The US online search firm said it had agreed a deal with HM Revenue and Customs covering taxes since 2005.
The arrangement will also see it start to pay tax "based on revenue from UK-based advertisers, which reflects the size and scope of our UK business", it added.
The move comes after years of criticism of Google and other multinational firms over their tax arrangement in the UK and across Europe.
Meg Hillier, the chairwoman of the Common's Public Accounts Committee (PAC) will call Google and HMRC figures before MPs to explain the deal, which she said showed HMRC "admitting it pulled in too little tax from Google for nine out of 10 years".
A Google spokeswoman said: "We have agreed with HMRC a new approach for our UK taxes and will pay £130 million, covering taxes since 2005.
"We will now pay tax based on revenue from UK-based advertisers, which reflects the size and scope of our UK business.
"The way multinational companies are taxed has been debated for many years and the international tax system is changing as a result. This settlement reflects that shift and is in line with recent OECD guidance."
The issue of how much UK tax multinational firms like Google, Amazon and Facebook pay in the UK has hit the headlines in recent years, with HMRC indicating back in October 2013 that it was looking into Google's accounts.
In March's Budget Chancellor George Osborne announced the introduction in April of a so-called "Google tax" targeting firms that move their profits overseas.
The "diverted profits tax" is designed to discourage large companies from taking earnings out of the UK to avoid tax.
Mr Osborne also said he would close tax loopholes that enabled businesses to take account of foreign branches when reclaiming VAT on their overheads, with the new tax measures expected to raise £3.1 billion over the next five years.
In September shadow chancellor John McDonnell told the Labour conference that if elected in 2020 the party would launch an "aggressive" drive to ensure multinational corporations pay "their fair share of taxes" as part of a bid to balance the nation's books fairly.
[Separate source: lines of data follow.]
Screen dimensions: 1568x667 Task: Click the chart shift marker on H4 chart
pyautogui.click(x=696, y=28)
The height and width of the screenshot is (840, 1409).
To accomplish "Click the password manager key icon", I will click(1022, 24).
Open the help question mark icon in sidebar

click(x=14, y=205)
An HMRC spokesman said on Friday night: "The successful conclusion of HMRC inquiries has secured a substantial result, which means that Google will pay the full tax due in law on profits that belong in the UK. Multinational companies must pay the tax that is due and we do not accept less."
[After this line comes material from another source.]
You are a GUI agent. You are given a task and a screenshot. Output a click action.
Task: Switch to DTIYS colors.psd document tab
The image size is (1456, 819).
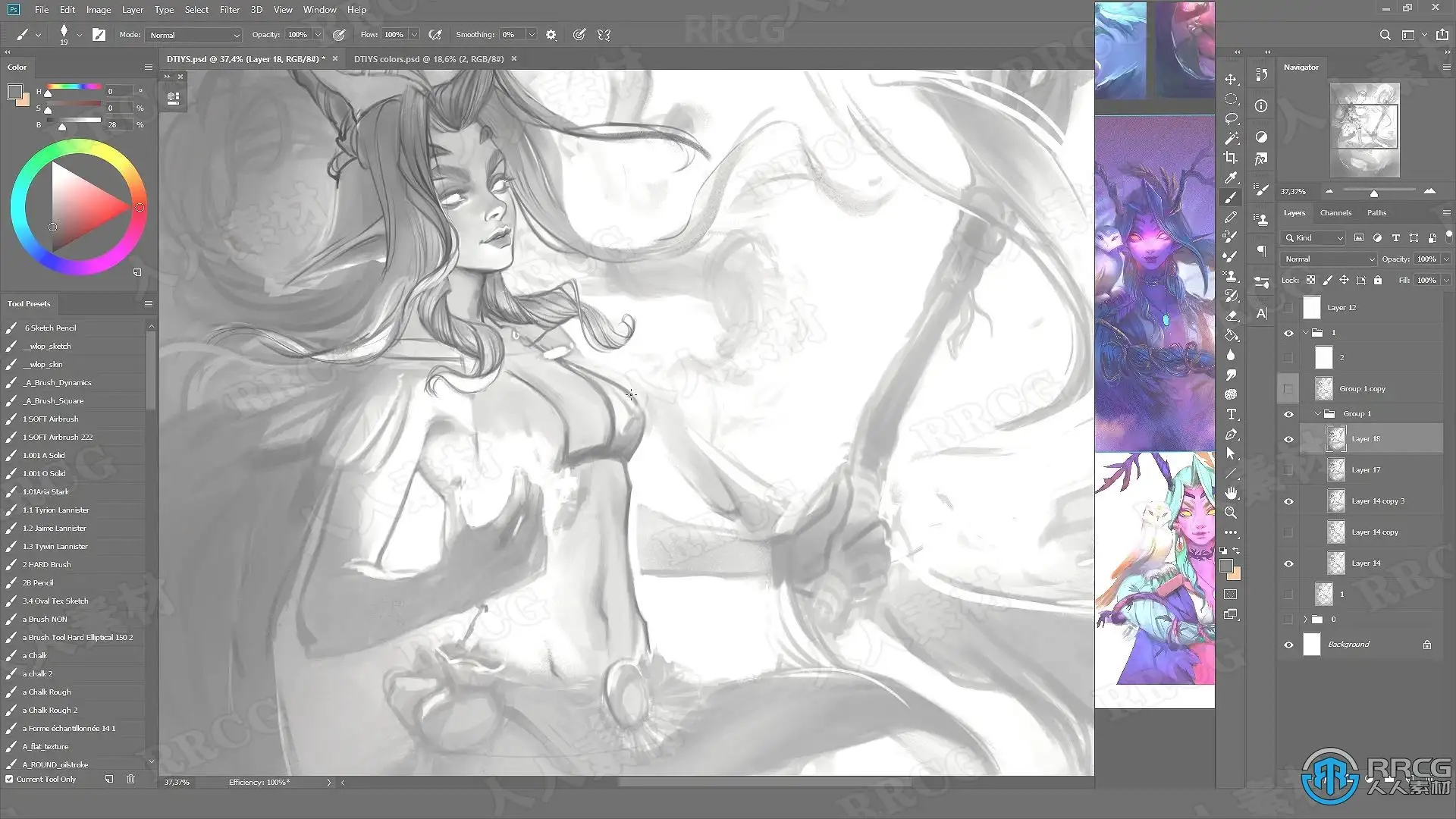tap(428, 58)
However Labour MP Mrs Hillier said the PAC would be examining the deal.
The committee's previous chairwoman, Labour MP Margaret Hodge, was an outspoken critic of the firms' tax affairs and led tough questioning of companies.
During PAC hearings, firms have been accused of "siphoning" off profits made in the UK to countries where they pay less tax.
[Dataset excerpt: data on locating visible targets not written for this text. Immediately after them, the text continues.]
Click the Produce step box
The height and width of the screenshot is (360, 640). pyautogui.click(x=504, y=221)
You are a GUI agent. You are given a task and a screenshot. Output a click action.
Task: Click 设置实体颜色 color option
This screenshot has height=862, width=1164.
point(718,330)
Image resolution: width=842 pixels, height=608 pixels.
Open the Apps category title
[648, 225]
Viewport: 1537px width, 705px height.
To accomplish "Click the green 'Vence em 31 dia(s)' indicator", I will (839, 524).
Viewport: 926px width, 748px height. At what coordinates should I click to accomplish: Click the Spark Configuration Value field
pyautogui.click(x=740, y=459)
Mrs Hodge branded tax avoidance "immoral" and suggested that Google's tax activities were "evil".
Mrs Hillier said on Friday night: "The news that Google is paying 10 years' back tax vindicates the Public Accounts Committee's vigorous pursuit of international companies that were running rings around tax officials.
"We were shocked to learn of workarounds of the tax system that were considered normal behaviour by big corporations but which appalled the individual taxpayer.
"HMRC now needs to assure taxpayers that it will keep up the pressure to tackle whatever the next emerging issue is in real time, rather than years later. It is effectively admitting it pulled in too little tax from Google for nine out of 10 years.
"This is not a great success rate and the Public Accounts Committee will be calling in HMRC and Google to explain."